Read about my research.
My interest lies in the kind of structural dynamics of the bird wing. So as a bird can extend and flex its wing what actually happens is that it actuates so much of that movement only with components in the leading edge, but the rest of the bird wing is just these passive feather components that are very flexible, very lightweight, but they can support all the forces necessary for flight. My research looks at: as the bird changes its wing shape from an extended to a folded position, how those feathers get rearranged and affect the overall flexibility of the wing. As the flexibility changes, the interaction of a flexible solid with a fluid will generate some sort of deformation, and that in turn affects the aerodynamic performance of the wing.
My name is Jasmine Wong and I'm a PhD candidate in Doug Altshuler's lab in the Department of Zoology here at the University of British Columbia. Growing up I was always really interested in flight and planes and aircraft. My dad has had a glider's license for a while and he taught me about planes with Microsoft Flight Simulator so I've kind of always been interested in flight. During my masters and my undergrad research I discovered that you could actually do this interdisciplinary work and combine my interest in physics and engineering and math with the understanding of the natural world. For my masters i worked on cardiovascular blood flow but in my PhD, I had the opportunity to apply analytical and computational work, as you can see here, with my interest in flight, and specifically in bird flight. I was able to apply this interdisciplinary concept to understanding how birds fly and how it's useful to them getting around the world and being so successful in nature.

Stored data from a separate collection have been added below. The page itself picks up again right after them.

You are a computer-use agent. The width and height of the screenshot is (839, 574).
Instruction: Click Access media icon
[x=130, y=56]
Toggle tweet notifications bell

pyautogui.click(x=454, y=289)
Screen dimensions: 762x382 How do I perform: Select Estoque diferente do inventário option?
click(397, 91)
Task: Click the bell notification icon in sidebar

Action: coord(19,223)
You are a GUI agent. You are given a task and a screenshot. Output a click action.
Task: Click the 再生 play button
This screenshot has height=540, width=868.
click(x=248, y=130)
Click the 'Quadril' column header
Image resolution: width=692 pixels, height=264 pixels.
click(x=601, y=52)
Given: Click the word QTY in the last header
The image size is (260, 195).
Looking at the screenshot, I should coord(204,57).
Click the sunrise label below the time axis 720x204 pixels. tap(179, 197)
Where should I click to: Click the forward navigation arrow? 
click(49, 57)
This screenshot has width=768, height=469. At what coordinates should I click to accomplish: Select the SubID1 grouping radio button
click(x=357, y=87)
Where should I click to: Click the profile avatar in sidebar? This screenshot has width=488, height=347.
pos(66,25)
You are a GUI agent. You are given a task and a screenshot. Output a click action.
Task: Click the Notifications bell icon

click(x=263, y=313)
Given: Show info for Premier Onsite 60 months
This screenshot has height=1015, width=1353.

This is a computer simulation of a very kind of simplified wing model. It's an extended wing and you can see that it's deforming a bit under airflow. This is slowed down by three times, but what's visualized here is the vortex structures behind the wing as the flow is being deformed... is being affected by the deformation of the wing and the vortex structures kind of give us an indication of the aerodynamic performance of the wing because vorticity is related to lift production.
My research involves a pretty fun mix of experimental work as well as computational work which I think is very valuable. So I get the opportunity to collect a lot of my data with actual bird specimens and sometimes actual birds, and after i have that data I can then use computational techniques such as fluid simulations or mathematical modelling to further explore how those measured parameters can affect bird flight and why we don't really see parameters beyond that, because with a computer you can actually simulate things that don't exist in nature. So a combination of both experimental and computational techniques has been a really fun way of kind of understanding how nature works and why it might work like that.